For me, Woody Allen’s work over the past twenty years has been more miss than hit, but Midnight in Paris (2011) is his best in a while, a charming, light romantic comedy with a well handled and amusing fantasy premise. Owen Wilson stands in as this film’s “surrogate Woody” character, Gil Pender, a highly successful Hollywood screenwriter vacationing in Paris with his superficial fiancee Inez (Rachel McAdams). Gil is fed up with his hollow movie work and longs to write a great novel, a desire amplified by his newfound proximity to the rich cultural history of Paris. Inez’ obnoxious friends and judgemental parents drive Gil to wander the streets alone one night, where he stumbles into an old-fashioned cab. The car magically transports him to the 1920s, where he crosses the paths of many of the era’s legendary writers and artists, ┬áplus the possible love of his life, Adriana (Marion Cotillard).

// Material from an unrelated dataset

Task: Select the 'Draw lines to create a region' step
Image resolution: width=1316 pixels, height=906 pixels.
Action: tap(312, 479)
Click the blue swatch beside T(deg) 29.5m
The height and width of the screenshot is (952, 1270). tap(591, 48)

I didn’t find Midnight in Paris laugh-out-loud funny, but it’s pleasant, clever, and attractive, and Allen does a fine job weaving together the comedy and fantasy elements, leveraging the time-travel premise to good effect. Wilson makes for an appealing Allenesque protagonist, thankfully without resorting to mimicry, and the supporting cast is excellent, full of familiar faces. Diverting and fun stuff.